## Aufgaben:
A – Beantworte zum Text über den Artikel der Schweizer Morgenpost diese Fragen:
(i) An welchem Tag erschien der Artikel?
(ii) Wie hoch konnten die Geldstrafen für Webseiten laut dem Artikel sein?
(iii) Als was stuft der Text den Bericht ein?
B – Schreibe den Text über die angebliche Änderung des Grundgesetzes weiter, ab der Stelle, an der er aufhört.

## Textauszug:
________________________

Am 6. Januar 2018 veröffentlichte die Seite Schweizer Morgenpost einen Artikel, in dem in der Überschrift behauptet wird, in Deutschland sei das Grundgesetz geändert worden, so dass es die Meinungsfreiheit nicht mehr gebe. Der Artikel wurde laut dem Analysetool Crowdtangle mehr als 5.900 Mal auf Facebook geteilt, in letzter Zeit wieder verstärkt. 

Im Text geht es um ein Gesetz, das angeblich am 1. Januar in Kraft getreten sei und mit dem Webseiten Geldstrafen von bis zu 50 Millionen Euro drohten, wenn sie „angebliche Hassrede“ nicht sofort entfernen. Weiter schreibt die Schweizer Morgenpost, dieses Gesetz habe seinen Ursprung bei den Nationalsozialisten im Dritten Reich, sei bezeichnend für den „Rechtsruck der etablierten Parteien“ und orientiere sich an einer Anweisung von Adolf Hitler. Beleidigungen von Muslimen seien demnach unerwünscht. 

Es handelt sich bei dem Bericht um eine Falschmeldung. 

Der Artikel der Schweizer Morgenpost. (Screenshot: CORRECTIV)

________________________

[Datensätze zur Elementsuche]
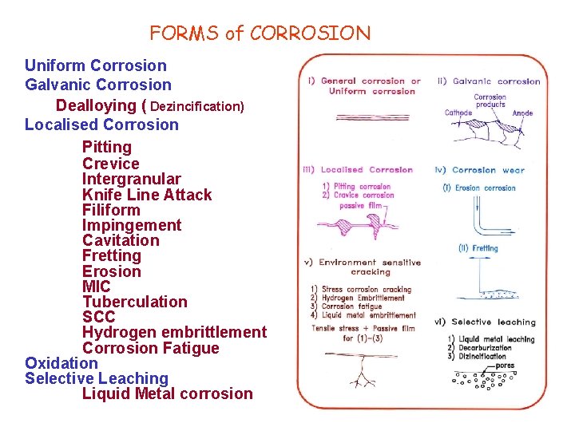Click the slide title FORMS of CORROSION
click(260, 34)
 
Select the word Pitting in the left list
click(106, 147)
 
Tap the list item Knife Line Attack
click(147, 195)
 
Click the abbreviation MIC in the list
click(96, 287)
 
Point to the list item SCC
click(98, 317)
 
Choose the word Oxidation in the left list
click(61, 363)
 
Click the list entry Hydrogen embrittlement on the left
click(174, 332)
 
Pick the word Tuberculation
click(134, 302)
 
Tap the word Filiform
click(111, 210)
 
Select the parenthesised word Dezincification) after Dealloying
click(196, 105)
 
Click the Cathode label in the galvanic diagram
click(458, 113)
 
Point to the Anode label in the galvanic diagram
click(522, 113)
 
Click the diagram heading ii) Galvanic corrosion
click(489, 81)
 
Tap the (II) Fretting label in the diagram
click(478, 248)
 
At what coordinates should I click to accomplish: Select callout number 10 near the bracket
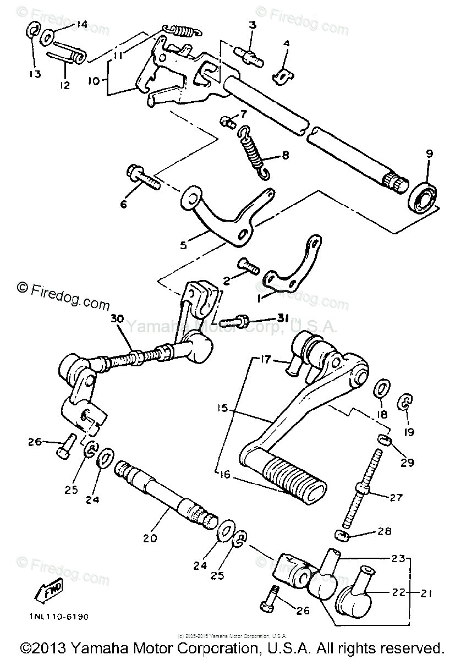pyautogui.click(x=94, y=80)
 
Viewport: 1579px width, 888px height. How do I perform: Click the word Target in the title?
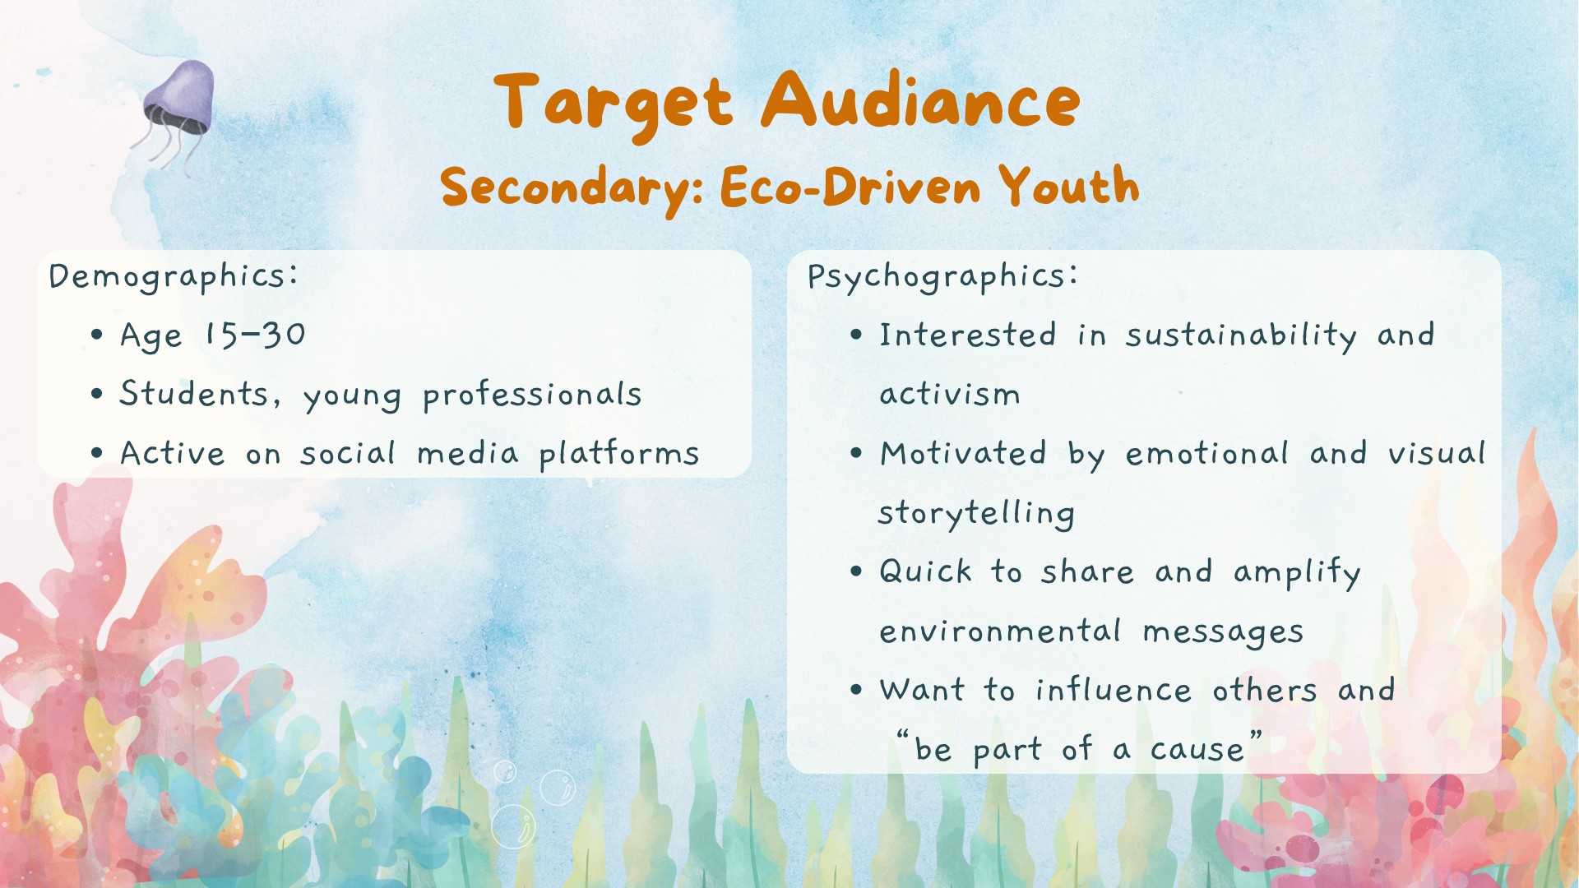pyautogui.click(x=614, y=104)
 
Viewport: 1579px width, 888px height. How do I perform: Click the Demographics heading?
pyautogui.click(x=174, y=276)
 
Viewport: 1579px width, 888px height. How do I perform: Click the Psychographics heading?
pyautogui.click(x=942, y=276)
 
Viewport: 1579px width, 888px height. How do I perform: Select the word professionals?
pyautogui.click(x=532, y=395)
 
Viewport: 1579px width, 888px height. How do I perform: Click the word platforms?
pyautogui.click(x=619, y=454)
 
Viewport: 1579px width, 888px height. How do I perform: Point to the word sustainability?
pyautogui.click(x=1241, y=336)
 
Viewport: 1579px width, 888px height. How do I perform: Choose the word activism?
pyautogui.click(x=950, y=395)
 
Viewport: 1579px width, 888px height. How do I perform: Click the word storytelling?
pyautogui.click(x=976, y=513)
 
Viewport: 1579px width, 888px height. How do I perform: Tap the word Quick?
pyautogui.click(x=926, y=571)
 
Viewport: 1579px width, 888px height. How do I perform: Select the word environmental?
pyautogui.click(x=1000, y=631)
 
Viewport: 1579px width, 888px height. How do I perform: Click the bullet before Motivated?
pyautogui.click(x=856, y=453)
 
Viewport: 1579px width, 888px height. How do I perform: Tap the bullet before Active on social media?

________________________

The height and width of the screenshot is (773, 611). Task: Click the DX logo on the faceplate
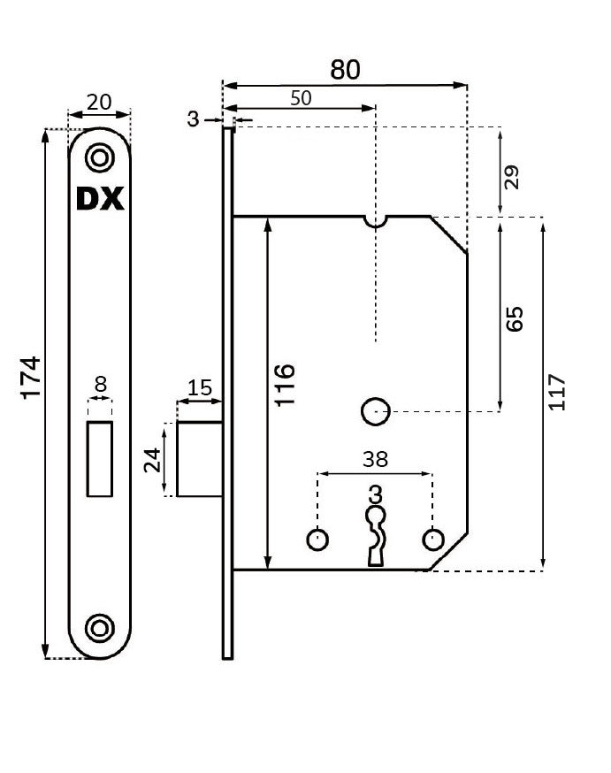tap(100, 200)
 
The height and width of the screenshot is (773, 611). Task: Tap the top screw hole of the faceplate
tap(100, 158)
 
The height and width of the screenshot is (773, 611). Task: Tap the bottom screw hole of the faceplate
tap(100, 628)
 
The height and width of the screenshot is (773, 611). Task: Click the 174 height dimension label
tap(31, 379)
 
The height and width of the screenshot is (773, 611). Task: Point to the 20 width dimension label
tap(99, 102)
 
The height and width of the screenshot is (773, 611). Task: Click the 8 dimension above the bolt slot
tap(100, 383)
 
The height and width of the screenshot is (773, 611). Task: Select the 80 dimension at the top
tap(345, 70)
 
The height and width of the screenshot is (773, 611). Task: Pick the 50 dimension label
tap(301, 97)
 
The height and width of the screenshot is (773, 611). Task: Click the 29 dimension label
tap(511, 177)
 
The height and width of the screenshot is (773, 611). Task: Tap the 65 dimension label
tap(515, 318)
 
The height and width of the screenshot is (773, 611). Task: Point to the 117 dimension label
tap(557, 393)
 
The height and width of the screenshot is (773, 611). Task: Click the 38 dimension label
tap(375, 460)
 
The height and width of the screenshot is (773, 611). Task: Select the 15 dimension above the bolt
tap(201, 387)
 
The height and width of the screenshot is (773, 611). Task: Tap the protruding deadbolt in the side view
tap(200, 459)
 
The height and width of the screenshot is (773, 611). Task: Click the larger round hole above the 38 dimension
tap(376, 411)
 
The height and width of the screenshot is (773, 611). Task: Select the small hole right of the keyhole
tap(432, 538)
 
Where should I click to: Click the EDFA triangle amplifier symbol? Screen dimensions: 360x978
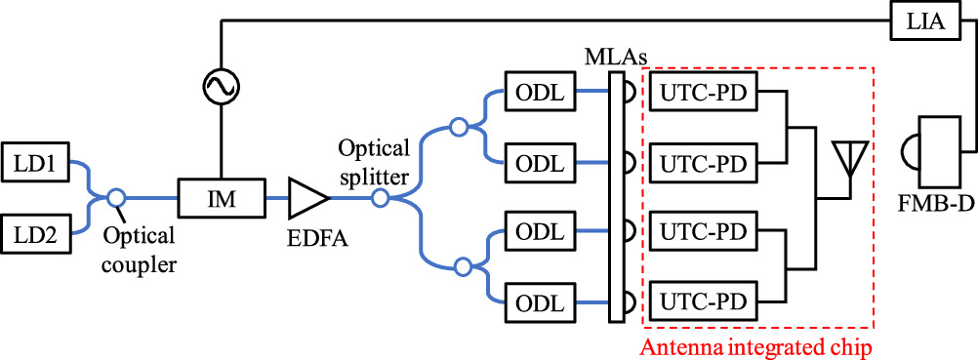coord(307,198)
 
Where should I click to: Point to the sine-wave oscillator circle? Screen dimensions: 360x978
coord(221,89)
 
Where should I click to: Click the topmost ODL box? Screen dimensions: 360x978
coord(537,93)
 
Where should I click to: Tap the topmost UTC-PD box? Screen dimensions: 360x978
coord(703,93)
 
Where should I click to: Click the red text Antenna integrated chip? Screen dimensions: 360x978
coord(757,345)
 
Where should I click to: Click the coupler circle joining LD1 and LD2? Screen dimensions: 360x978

________________________

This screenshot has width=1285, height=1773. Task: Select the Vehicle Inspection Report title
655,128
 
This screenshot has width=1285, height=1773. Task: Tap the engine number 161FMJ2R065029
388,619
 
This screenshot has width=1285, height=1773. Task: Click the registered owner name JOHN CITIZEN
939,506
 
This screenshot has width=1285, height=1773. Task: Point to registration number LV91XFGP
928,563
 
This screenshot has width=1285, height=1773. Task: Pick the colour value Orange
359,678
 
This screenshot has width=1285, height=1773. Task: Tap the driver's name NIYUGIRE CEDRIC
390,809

________________________

## Lösungen:
A –
(i) Am 6. Januar 2018.
(ii) Bis zu 50 Millionen Euro.
(iii) Als Falschmeldung.

B –
Es geht um das NetzDG

Das Grundgesetz wurde nicht geändert. Das Gesetz, das gemeint ist, ist vermutlich das Netzwerkdurchsetzungsgesetz (NetzDG). Das trat jedoch schon am 1. Oktober 2017 in Kraft. Es enthält unter anderem die Vorschrift, dass Betreiber von sozialen Netzwerken wie Facebook oder Twitter in der Regel „einen offensichtlich rechtswidrigen Inhalt innerhalb von 24 Stunden nach Eingang der Beschwerde“ entfernen oder den Zugang zu ihm sperren müssen. Der Bußgeldrahmen bei Verstößen liegt für juristische Personen (also für die Unternehmen, die die Plattformen betreiben) bei bis zu 50 Millionen Euro. 

Das NetzDG geht weder auf eine Anweisung von Adolf Hitler oder das Dritte Reich zurück, noch ändert es Artikel 5 des Grundgesetzes, in dem es heißt: „Jeder hat das Recht, seine Meinung in Wort, Schrift und Bild frei zu äußern und zu verbreiten und sich aus allgemein zugänglichen Quellen ungehindert zu unterrichten. Die Pressefreiheit und die Freiheit der Berichterstattung durch Rundfunk und Film werden gewährleistet. Eine Zensur findet nicht statt.“ 

Diesem Recht auf Presse- und Meinungsfreiheit werden laut Grundgesetz Schranken gesetzt durch die „Vorschriften der allgemeinen Gesetze“, die „gesetzlichen Bestimmungen zum Schutze der Jugend“ und das „Recht auf persönliche Ehre“.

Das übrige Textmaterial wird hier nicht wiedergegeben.